WHAT THE EXERCISE ASKS: Collect every line below that contains the word "Viewport".

[Stored data entries]

************

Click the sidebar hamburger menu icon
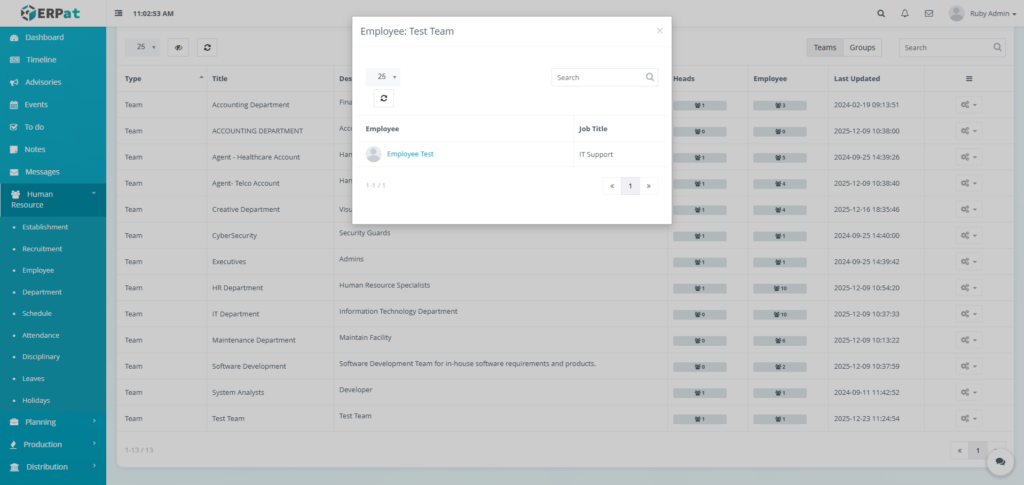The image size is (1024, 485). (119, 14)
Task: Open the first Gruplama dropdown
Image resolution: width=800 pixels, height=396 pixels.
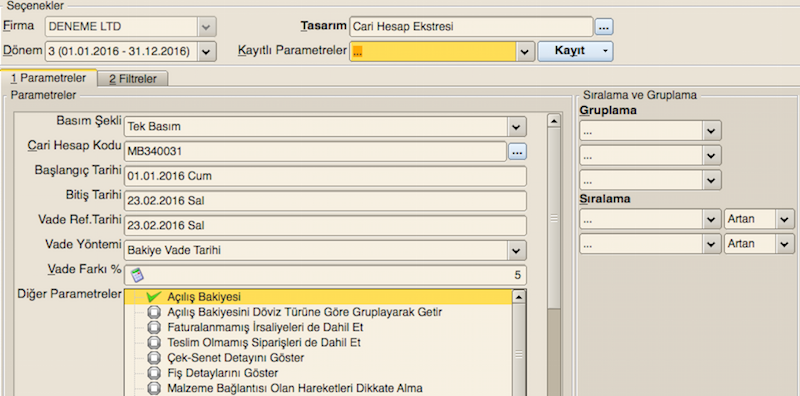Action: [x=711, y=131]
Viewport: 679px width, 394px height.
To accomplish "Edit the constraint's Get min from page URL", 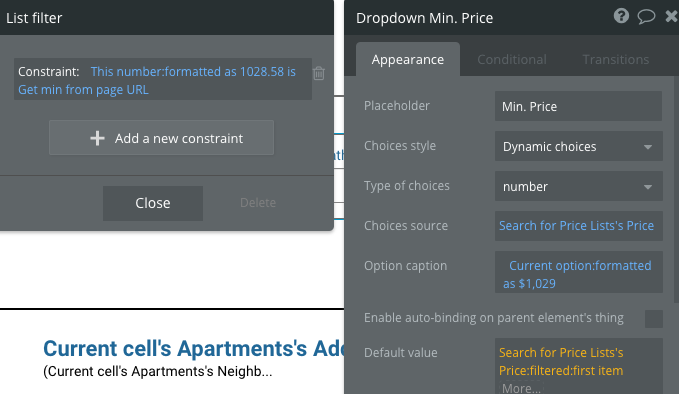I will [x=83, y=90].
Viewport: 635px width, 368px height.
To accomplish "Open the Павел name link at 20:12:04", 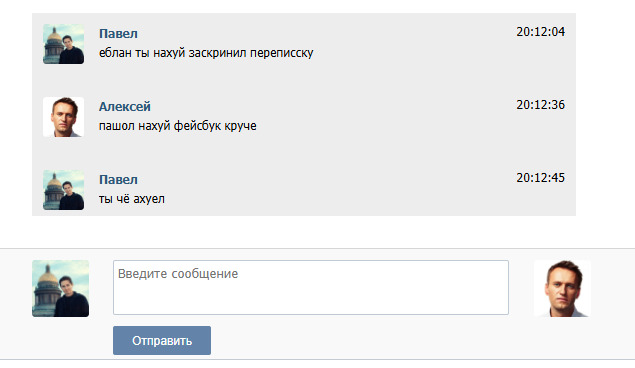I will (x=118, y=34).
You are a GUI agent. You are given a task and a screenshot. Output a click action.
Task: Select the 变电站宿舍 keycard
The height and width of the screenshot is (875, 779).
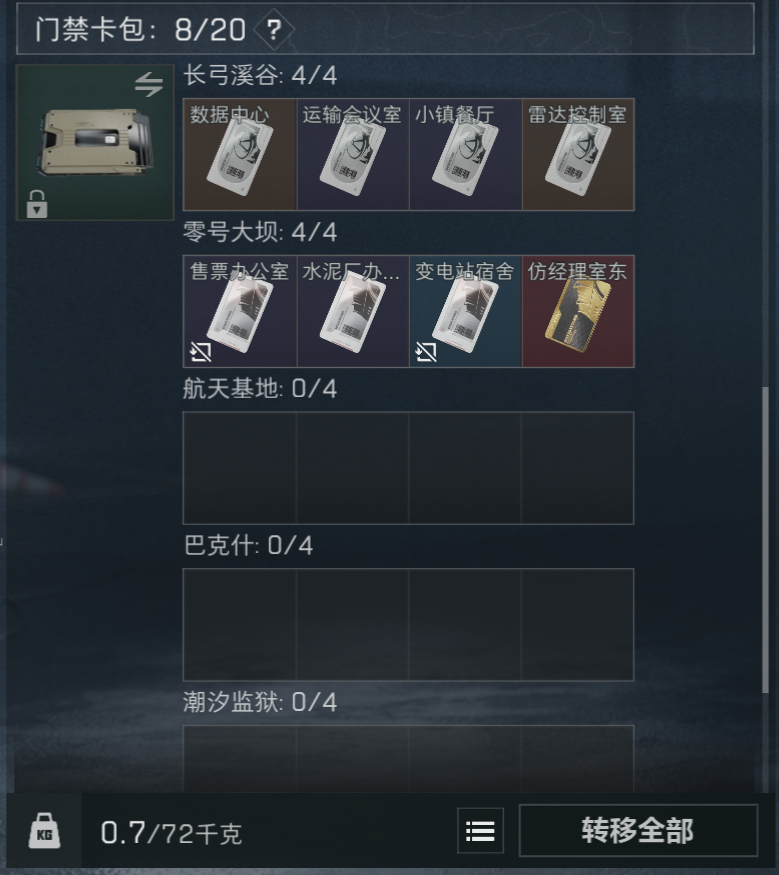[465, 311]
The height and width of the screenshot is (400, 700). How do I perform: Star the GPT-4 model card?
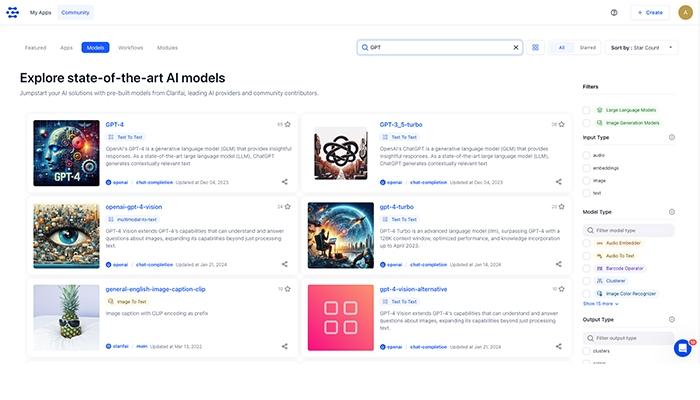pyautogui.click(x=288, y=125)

************

ANSWER FOR THE TASK:
Viewport: 679px width, 394px height.
Viewport: 635px width, 368px height.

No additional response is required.